Debug and run the node.
1. Configure debugging parameters. After you edit the code, you can click the Debugging Configurations tab in the right-side navigation pane of the configuration tab of the node to configure debugging parameters.
  1. In the Computing Resource section, specify a computing resource for tasks on the node to be debugged.
  2. In the DataWorks Configurations section, specify a resource group that is used to run tasks in DataWorks.
  3. If you defined variables in the ${Variable name} format in the node code, assign constants to the variables in the Script Parameters section.
2. Debug and run the node. After the configuration is complete, click Run in the top toolbar of the configuration tab of the node to run the node based on the debugging parameters configured on the Debugging Configurations tab.

Debug the auto triggered workflow

After the debugging is complete, debug the workflow.

Click the icon in the top toolbar of the configuration tab of the workflow. In the Enter runtime parameters dialog box, configure the Value Used in This Run parameter and click OK.
Click the nodes on the configuration tab of the workflow to view execution results.

Deploy the auto triggered workflow

You can refer to the following procedure to define scheduling settings for a workflow and nodes in the workflow, and deploy the workflow to the production environment for periodic scheduling.

Configure scheduling settings for nodes in the workflow.

....

PROMPT 1:
Name every section of the debugging configuration that the excerpt on debugging the node mentions.
The debugging text above and the listing that follows are unrelated material.

....

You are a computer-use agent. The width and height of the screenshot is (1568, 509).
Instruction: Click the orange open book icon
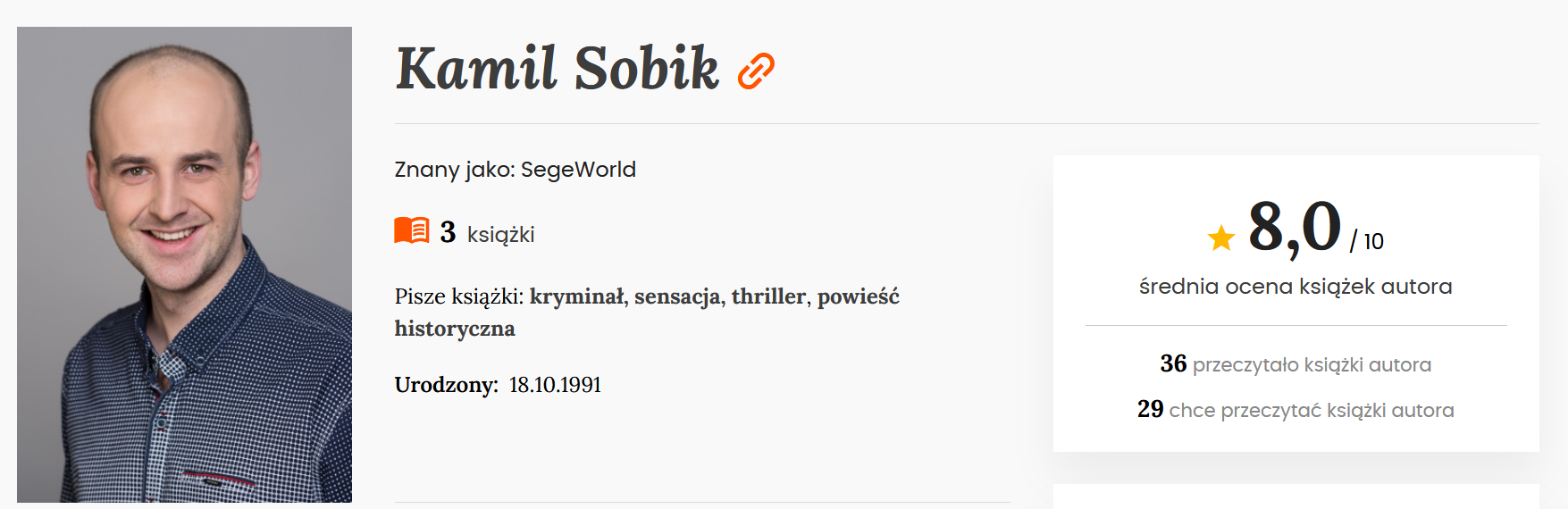[412, 230]
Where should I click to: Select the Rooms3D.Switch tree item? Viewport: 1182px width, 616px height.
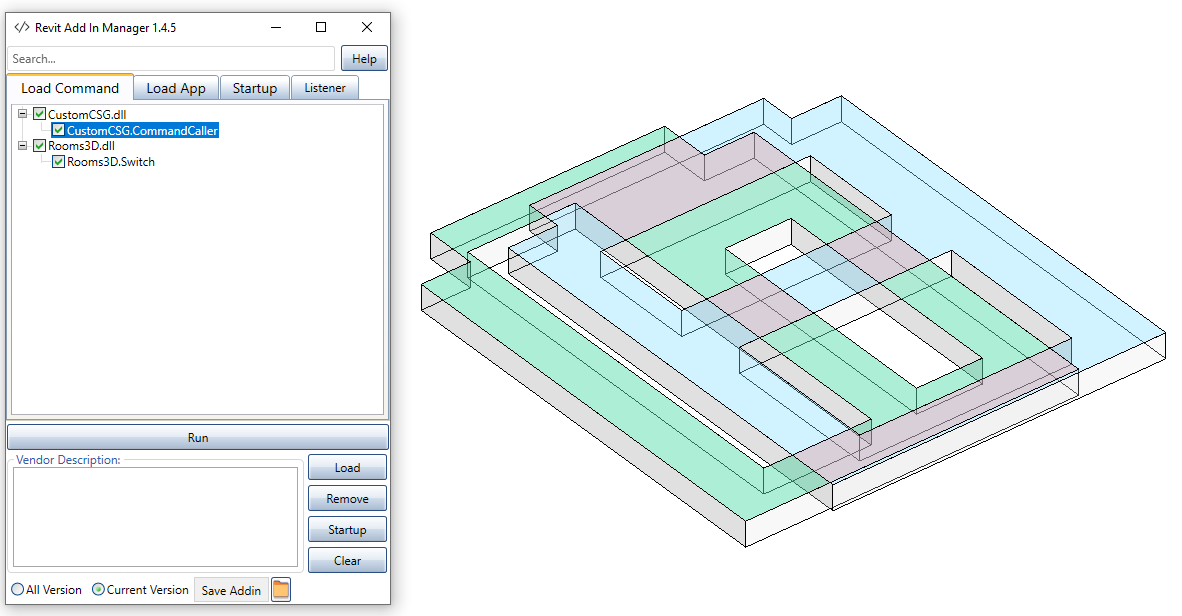[110, 161]
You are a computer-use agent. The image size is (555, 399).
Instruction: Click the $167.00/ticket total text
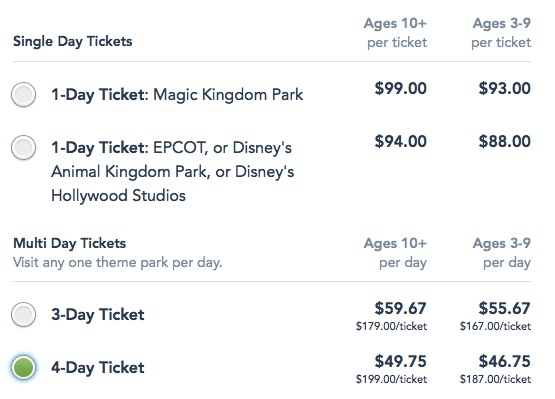coord(495,326)
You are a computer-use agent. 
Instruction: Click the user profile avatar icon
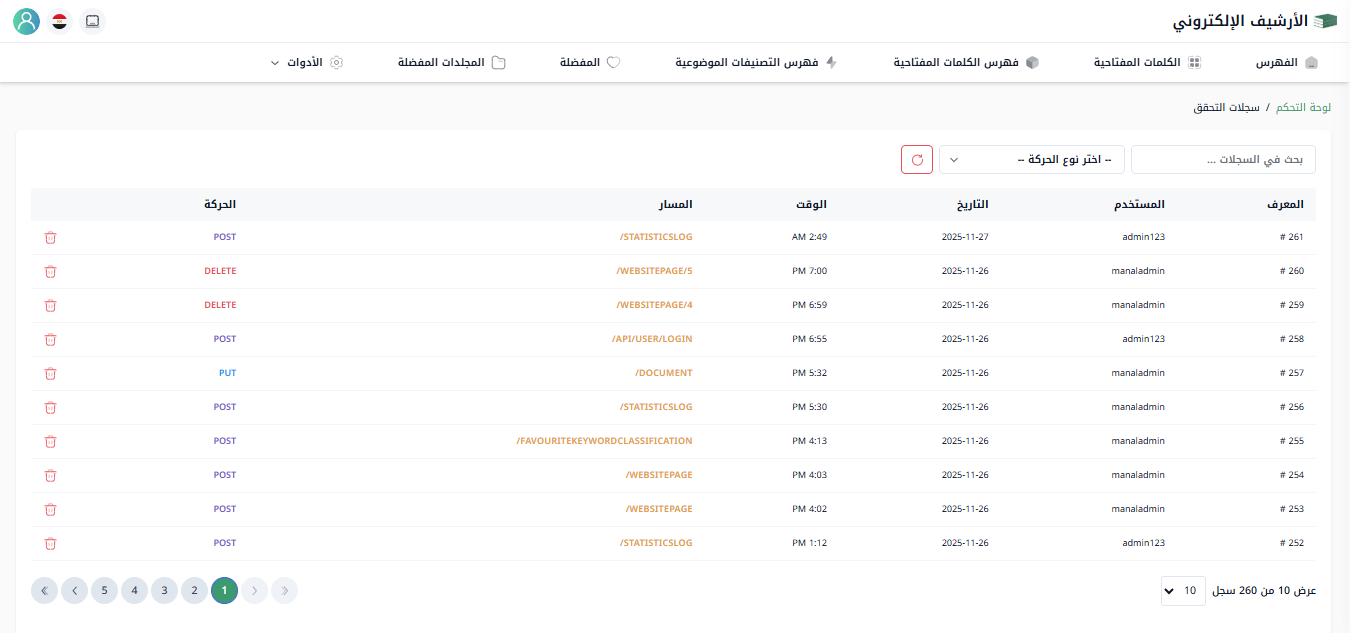tap(27, 21)
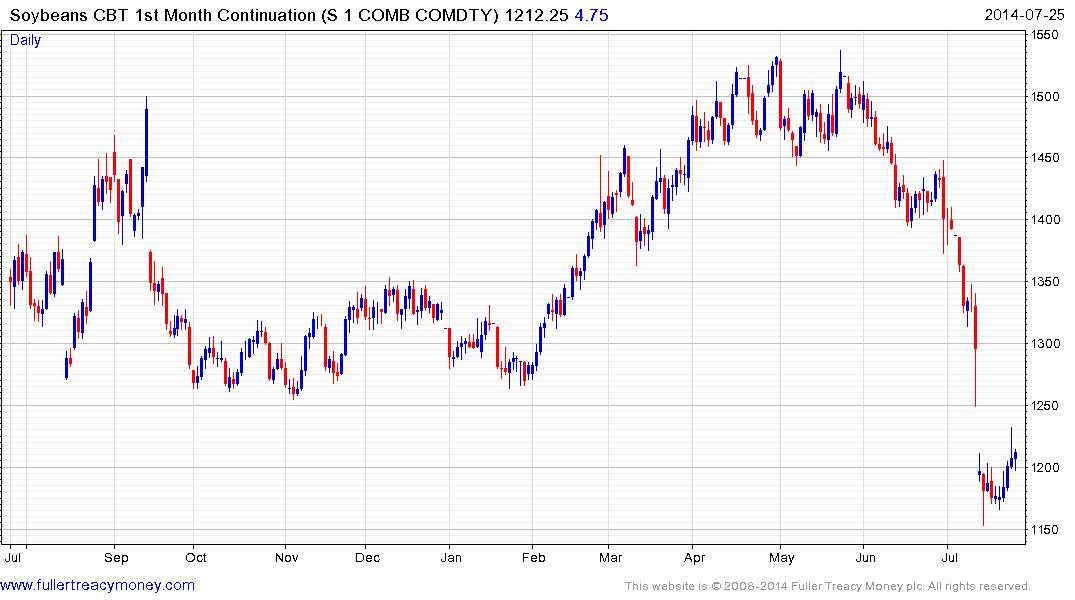The width and height of the screenshot is (1075, 600).
Task: Click the tall blue mid-September spike candle
Action: click(x=146, y=140)
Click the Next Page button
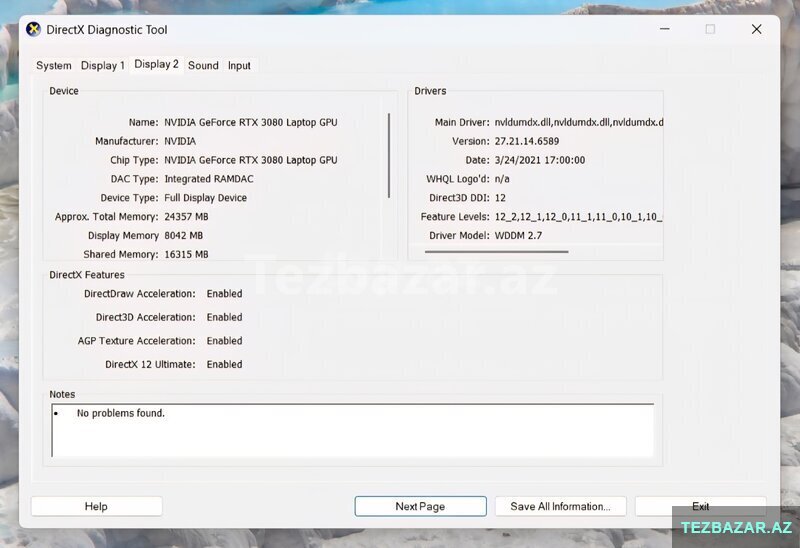The height and width of the screenshot is (548, 800). pyautogui.click(x=420, y=507)
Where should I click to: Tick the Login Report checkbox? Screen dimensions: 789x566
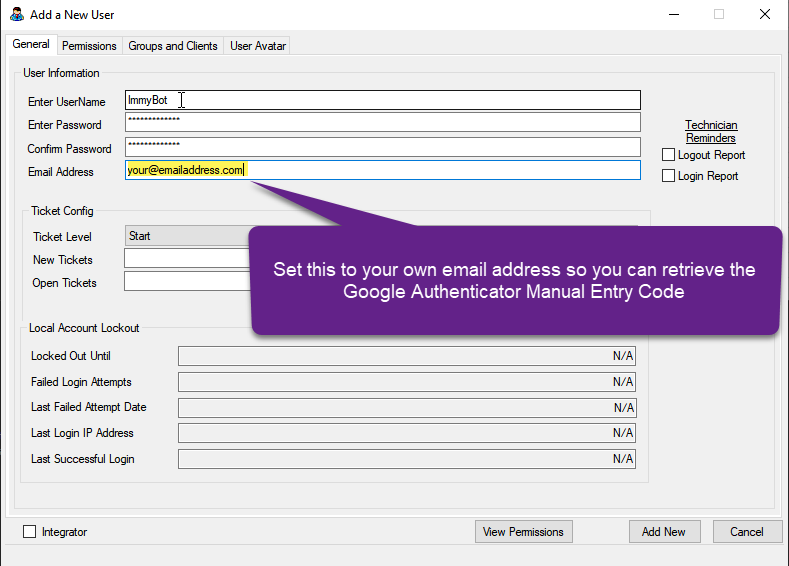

....

PROMPT 2:
Please convert part of the listing into a Markdown table with the columns Row and Line, starting at the line that has "Click the Next Page button" and continuing through the end of the listing. Skip blank lines and leave the pictures out.

EXPECTED OUTPUT 1:
Computing Resource, DataWorks Configurations, Script Parameters

EXPECTED OUTPUT 2:
| Row | Line |
|---|---|
| 1 | Click the Next Page button |
| 2 | The height and width of the screenshot is (548, 800). pyautogui.click(x=420, y=507) |
| 3 | Where should I click to: Tick the Login Report checkbox? Screen dimensions: 789x566 |